You are viewing a plain text version of this content. The canonical link for it is here.

Posted to user@spark.apache.org by Koert Kuipers <ko...@tresata.com> on 2016/10/06 04:18:24 UTC

spark 2.0.1 upgrade breaks on WAREHOUSE_PATH

i just replaced out spark 2.0.0 install on yarn cluster with spark 2.0.1
and copied over the configs.

to give it a quick test i started spark-shell and created a dataset. i get
this:

16/10/05 23:55:13 WARN spark.SparkContext: Use an existing SparkContext,
some configuration may not take effect.
Spark context Web UI available at http://***:4040
Spark context available as 'sc' (master = yarn, app id =
application_1471212701720_1580).
Spark session available as 'spark'.
Welcome to
      ____              __
     / __/__  ___ _____/ /__
    _\ \/ _ \/ _ `/ __/  '_/
   /___/ .__/\_,_/_/ /_/\_\   version 2.0.1
      /_/

Using Scala version 2.11.8 (Java HotSpot(TM) 64-Bit Server VM, Java
1.7.0_75)
Type in expressions to have them evaluated.
Type :help for more information.

scala> import spark.implicits._
import spark.implicits._

scala> val x = List(1,2,3).toDS
org.apache.spark.SparkException: Unable to create database default as
failed to create its directory hdfs://dev/home/koert/spark-warehouse
  at
org.apache.spark.sql.catalyst.catalog.InMemoryCatalog.liftedTree1$1(InMemoryCatalog.scala:114)
  at
org.apache.spark.sql.catalyst.catalog.InMemoryCatalog.createDatabase(InMemoryCatalog.scala:108)
  at
org.apache.spark.sql.catalyst.catalog.SessionCatalog.createDatabase(SessionCatalog.scala:147)
  at
org.apache.spark.sql.catalyst.catalog.SessionCatalog.<init>(SessionCatalog.scala:89)
  at
org.apache.spark.sql.internal.SessionState.catalog$lzycompute(SessionState.scala:95)
  at
org.apache.spark.sql.internal.SessionState.catalog(SessionState.scala:95)
  at
org.apache.spark.sql.internal.SessionState$$anon$1.<init>(SessionState.scala:112)
  at
org.apache.spark.sql.internal.SessionState.analyzer$lzycompute(SessionState.scala:112)
  at
org.apache.spark.sql.internal.SessionState.analyzer(SessionState.scala:111)
  at
org.apache.spark.sql.execution.QueryExecution.assertAnalyzed(QueryExecution.scala:49)
  at org.apache.spark.sql.Dataset.<init>(Dataset.scala:161)
  at org.apache.spark.sql.Dataset.<init>(Dataset.scala:167)
  at org.apache.spark.sql.Dataset$.apply(Dataset.scala:59)
  at org.apache.spark.sql.SparkSession.createDataset(SparkSession.scala:423)
  at org.apache.spark.sql.SQLContext.createDataset(SQLContext.scala:380)
  at
org.apache.spark.sql.SQLImplicits.localSeqToDatasetHolder(SQLImplicits.scala:171)
  ... 50 elided

this did not happen in spark 2.0.0
the location it is trying to access makes little sense, since it is going
to hdfs but then it is looking for my local home directory (/home/koert
exists locally but not on hdfs).

i suspect the issue is SPARK-15899, but i am not sure. in the pullreq for
that WAREHOUSE_PATH got changed:
   val WAREHOUSE_PATH = SQLConfigBuilder("spark.sql.warehouse.dir")
   val WAREHOUSE_PATH = SQLConfigBuilder("spark.sql.warehouse.dir")
     .doc("The default location for managed databases and tables.")
     .doc("The default location for managed databases and tables.")
     .stringConf
 -    .createWithDefault("file:${system:user.dir}/spark-warehouse")
 +    .createWithDefault("${system:user.dir}/spark-warehouse")
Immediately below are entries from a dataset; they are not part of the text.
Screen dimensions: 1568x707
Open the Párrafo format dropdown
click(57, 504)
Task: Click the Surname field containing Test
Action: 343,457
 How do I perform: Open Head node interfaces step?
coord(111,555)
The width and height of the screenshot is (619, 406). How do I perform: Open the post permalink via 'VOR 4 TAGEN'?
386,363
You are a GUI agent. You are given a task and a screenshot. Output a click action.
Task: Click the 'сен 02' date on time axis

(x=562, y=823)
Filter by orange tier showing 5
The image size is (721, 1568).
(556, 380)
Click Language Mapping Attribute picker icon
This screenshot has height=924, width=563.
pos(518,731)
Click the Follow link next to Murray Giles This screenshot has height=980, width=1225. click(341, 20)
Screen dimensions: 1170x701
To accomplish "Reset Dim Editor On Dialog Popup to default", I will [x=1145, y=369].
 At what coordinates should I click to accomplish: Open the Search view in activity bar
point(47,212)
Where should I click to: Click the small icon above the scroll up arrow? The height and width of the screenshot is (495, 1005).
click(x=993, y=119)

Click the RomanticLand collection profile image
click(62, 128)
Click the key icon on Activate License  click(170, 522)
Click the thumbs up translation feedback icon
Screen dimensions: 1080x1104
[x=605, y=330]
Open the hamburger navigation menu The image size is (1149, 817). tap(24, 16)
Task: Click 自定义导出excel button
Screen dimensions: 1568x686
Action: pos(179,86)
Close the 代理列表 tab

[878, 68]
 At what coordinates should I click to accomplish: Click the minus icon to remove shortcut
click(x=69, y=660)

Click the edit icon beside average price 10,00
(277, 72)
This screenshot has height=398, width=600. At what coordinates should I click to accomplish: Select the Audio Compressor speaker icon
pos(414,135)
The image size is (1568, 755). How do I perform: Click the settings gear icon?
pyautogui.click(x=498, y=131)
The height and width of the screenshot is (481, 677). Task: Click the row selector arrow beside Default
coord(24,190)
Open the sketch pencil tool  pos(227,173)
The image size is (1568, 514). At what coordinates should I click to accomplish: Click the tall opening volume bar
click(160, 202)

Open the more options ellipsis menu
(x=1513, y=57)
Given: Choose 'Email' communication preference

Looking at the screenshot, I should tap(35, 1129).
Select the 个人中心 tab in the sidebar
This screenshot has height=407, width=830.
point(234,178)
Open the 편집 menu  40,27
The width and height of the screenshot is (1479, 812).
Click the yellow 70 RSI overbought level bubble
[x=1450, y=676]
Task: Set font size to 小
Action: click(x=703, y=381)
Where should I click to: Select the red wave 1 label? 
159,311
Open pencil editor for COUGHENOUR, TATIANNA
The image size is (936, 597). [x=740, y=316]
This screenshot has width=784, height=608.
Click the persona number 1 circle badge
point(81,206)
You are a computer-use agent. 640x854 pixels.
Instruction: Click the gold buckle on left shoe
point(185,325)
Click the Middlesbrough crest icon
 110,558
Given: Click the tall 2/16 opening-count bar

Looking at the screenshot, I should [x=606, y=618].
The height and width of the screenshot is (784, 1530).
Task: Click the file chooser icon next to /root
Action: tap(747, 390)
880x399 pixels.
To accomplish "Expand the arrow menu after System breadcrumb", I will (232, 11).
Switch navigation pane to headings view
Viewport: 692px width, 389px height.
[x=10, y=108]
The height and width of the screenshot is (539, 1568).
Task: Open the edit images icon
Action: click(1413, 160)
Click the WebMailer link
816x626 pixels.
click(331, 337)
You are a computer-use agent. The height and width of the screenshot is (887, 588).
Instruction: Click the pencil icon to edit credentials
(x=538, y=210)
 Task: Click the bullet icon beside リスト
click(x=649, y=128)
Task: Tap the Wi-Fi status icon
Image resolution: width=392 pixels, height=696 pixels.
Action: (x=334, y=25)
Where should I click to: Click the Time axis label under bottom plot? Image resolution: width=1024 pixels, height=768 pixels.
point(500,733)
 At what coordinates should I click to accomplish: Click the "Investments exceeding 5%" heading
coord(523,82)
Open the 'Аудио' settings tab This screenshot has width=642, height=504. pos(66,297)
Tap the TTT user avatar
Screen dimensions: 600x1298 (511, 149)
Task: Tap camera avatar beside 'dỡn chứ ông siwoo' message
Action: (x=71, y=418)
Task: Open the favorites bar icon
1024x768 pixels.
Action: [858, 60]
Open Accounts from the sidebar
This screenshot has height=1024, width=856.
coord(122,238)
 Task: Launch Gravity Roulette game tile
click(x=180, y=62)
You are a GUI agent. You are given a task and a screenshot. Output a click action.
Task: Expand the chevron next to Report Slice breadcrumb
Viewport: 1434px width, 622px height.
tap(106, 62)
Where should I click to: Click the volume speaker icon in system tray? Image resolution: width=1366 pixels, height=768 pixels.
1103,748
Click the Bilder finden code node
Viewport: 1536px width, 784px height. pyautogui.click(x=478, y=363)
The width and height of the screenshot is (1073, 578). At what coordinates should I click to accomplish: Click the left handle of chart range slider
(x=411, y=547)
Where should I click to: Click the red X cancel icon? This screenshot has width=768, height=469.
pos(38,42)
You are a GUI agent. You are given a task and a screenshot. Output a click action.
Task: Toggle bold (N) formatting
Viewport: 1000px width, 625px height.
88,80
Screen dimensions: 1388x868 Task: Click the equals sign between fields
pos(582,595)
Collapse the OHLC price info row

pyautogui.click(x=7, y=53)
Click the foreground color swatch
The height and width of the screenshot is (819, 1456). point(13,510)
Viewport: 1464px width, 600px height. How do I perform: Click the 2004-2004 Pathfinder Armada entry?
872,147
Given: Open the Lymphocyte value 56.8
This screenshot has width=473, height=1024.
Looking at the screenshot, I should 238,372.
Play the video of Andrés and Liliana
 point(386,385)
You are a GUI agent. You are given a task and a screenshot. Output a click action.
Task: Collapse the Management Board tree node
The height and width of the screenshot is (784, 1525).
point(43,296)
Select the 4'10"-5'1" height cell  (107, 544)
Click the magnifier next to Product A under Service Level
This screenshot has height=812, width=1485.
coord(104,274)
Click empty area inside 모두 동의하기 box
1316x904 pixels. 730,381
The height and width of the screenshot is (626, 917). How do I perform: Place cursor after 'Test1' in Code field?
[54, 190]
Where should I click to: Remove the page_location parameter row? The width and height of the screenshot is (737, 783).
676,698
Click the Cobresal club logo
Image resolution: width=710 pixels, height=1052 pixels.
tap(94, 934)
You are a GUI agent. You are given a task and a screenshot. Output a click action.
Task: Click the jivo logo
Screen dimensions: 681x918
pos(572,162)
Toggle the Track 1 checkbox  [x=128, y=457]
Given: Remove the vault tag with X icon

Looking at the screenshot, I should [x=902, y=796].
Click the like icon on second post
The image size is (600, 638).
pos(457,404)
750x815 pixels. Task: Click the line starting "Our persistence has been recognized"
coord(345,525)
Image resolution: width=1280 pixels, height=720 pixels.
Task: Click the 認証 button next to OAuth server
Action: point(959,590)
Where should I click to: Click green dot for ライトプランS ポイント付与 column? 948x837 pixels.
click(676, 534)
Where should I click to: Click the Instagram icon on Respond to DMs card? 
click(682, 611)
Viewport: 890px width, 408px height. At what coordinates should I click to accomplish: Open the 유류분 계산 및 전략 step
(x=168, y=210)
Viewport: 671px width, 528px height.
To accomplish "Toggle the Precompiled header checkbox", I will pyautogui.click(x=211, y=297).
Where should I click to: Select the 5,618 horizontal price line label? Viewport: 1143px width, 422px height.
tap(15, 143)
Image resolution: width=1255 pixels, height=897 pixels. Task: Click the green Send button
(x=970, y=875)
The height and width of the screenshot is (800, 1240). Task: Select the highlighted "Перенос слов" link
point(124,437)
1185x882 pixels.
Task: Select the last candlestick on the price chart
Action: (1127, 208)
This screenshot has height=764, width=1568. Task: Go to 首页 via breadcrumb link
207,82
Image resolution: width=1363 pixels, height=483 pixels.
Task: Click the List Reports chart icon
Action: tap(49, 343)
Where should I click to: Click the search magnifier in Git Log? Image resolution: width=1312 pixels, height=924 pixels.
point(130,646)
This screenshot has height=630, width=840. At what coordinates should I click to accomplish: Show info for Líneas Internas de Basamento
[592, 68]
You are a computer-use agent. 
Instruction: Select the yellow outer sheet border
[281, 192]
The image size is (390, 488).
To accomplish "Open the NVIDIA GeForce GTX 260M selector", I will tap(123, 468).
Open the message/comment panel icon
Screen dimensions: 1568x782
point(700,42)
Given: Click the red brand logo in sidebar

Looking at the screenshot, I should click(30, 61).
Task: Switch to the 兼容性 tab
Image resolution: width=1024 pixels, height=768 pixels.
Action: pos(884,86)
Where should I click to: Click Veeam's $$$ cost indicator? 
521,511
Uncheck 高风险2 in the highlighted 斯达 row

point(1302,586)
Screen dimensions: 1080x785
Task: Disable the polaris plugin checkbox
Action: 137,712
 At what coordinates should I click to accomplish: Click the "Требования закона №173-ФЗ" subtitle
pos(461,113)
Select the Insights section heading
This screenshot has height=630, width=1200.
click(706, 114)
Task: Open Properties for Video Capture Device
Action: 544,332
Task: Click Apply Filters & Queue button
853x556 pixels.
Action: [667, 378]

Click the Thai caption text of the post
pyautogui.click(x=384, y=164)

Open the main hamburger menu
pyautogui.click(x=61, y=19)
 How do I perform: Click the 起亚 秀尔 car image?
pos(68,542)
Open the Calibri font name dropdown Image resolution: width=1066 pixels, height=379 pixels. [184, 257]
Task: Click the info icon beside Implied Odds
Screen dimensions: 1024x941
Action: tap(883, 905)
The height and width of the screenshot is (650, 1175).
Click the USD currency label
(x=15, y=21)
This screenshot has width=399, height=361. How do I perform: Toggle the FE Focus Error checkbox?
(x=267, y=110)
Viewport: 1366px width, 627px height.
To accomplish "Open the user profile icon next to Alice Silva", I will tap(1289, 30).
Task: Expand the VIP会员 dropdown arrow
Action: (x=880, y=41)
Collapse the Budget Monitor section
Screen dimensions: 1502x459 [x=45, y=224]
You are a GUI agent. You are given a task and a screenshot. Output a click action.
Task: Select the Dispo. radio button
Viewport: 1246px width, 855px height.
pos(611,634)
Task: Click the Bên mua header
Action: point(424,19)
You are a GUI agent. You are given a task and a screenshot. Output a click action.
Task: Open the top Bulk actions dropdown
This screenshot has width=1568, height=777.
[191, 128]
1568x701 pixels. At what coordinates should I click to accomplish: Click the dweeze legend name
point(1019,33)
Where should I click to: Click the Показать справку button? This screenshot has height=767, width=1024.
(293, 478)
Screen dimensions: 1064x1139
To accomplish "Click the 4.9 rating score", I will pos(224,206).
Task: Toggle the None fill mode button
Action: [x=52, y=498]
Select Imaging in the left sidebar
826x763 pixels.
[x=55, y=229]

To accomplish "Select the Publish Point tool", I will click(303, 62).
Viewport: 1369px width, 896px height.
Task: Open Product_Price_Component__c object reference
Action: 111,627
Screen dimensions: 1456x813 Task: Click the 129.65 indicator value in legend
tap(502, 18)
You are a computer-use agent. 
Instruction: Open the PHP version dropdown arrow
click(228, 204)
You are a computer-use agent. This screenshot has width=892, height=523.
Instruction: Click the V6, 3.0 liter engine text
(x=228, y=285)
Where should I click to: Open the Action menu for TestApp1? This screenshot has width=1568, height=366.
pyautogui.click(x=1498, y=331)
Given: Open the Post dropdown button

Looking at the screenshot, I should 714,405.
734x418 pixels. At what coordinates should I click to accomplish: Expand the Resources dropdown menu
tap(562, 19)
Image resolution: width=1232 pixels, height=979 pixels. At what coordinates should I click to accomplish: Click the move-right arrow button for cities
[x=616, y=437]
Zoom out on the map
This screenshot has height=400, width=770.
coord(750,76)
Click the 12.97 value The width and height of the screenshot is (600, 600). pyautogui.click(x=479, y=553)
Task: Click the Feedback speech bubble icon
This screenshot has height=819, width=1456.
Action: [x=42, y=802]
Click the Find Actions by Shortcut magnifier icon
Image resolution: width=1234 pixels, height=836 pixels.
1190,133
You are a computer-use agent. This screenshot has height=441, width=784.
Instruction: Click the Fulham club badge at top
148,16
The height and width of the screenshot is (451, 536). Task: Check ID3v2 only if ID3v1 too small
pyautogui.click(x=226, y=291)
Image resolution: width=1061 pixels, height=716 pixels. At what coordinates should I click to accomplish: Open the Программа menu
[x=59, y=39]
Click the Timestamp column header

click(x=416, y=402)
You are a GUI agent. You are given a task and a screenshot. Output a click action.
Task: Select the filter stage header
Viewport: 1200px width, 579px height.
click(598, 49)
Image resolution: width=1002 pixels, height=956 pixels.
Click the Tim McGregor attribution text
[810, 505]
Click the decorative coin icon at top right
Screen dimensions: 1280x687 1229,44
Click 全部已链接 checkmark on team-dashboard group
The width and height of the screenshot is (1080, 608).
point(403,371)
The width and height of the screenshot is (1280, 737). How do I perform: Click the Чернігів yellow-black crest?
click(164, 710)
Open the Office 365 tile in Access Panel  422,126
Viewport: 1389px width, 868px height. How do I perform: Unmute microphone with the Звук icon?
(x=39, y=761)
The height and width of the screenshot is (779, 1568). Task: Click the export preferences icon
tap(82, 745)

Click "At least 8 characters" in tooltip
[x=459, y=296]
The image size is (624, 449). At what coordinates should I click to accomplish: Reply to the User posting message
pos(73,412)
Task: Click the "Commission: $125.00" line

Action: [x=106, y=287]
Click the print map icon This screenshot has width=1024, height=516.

notice how the file: got removed from the url, causing spark to look on
hdfs now since it is my default filesystem on the cluster. but
system:user.dir is still a local home directory. when combining the two you
get something that doesn't exist.

Re: spark 2.0.1 upgrade breaks on WAREHOUSE_PATH

Posted by Koert Kuipers <ko...@tresata.com>.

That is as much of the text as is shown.